___ EXTRACTED INFORMATION

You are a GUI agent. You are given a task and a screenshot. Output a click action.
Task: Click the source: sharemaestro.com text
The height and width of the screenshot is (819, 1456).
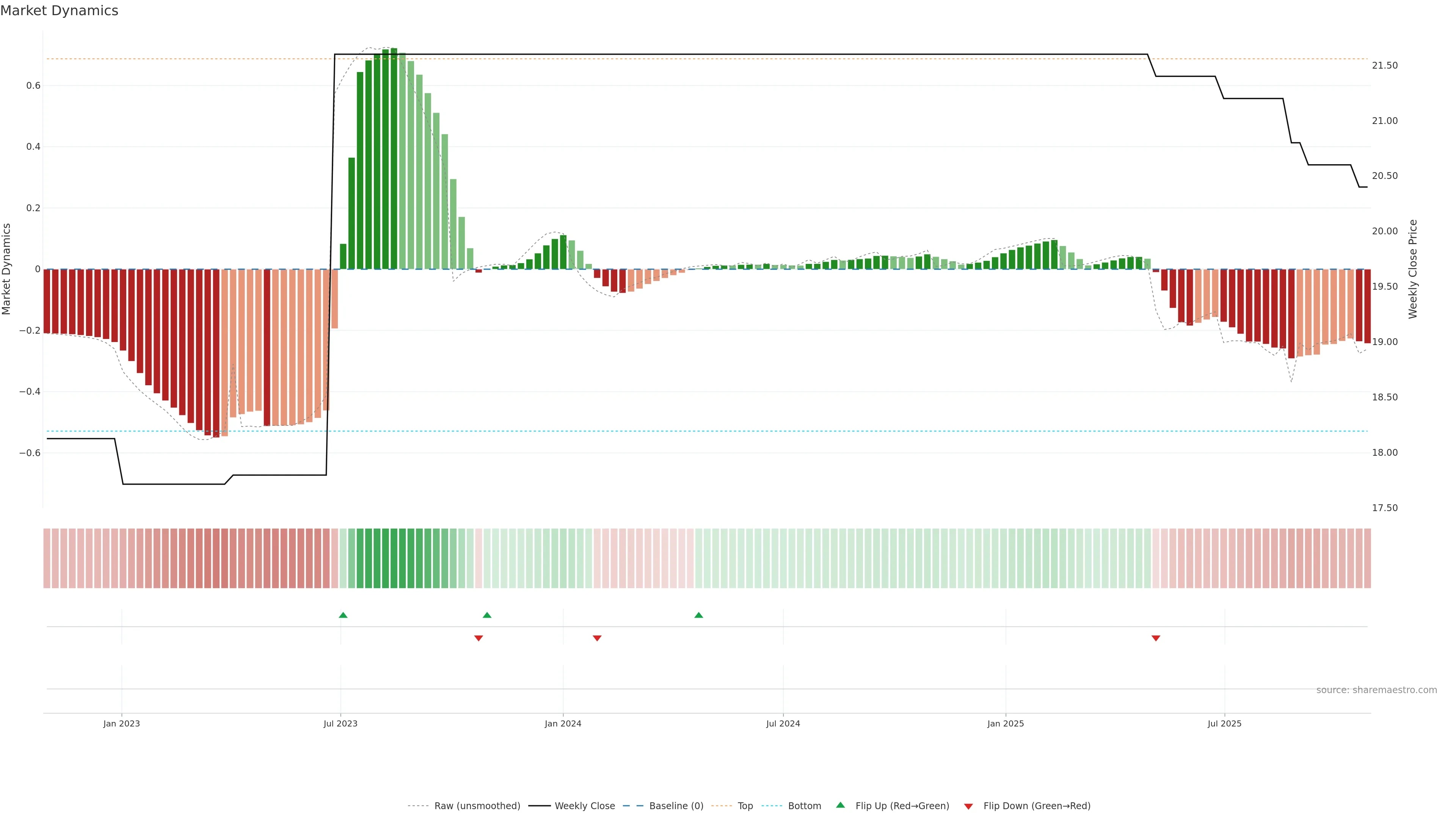coord(1376,690)
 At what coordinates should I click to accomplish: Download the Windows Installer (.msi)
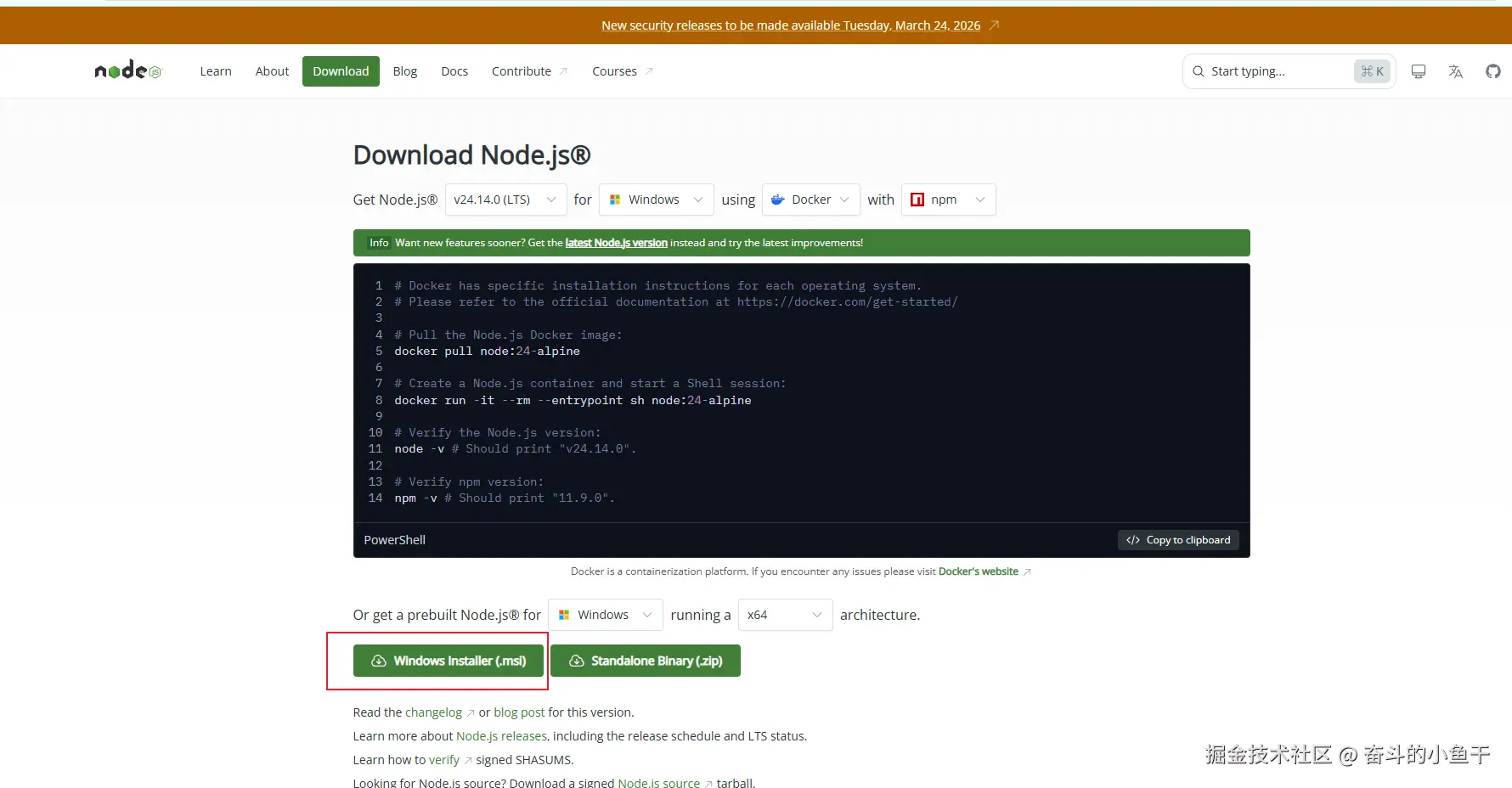tap(448, 661)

______

SET TASK: Render every line of the data above as a JSON list of strings, one string per line. Skip blank lines and leave the pictures out.

WORKED ANSWER:
[
  "You are a GUI agent. You are given a task and a screenshot. Output a click action.",
  "Task: Click the source: sharemaestro.com text",
  "The height and width of the screenshot is (819, 1456).",
  "coord(1376,690)",
  " At what coordinates should I click to accomplish: Download the Windows Installer (.msi)",
  "tap(448, 661)"
]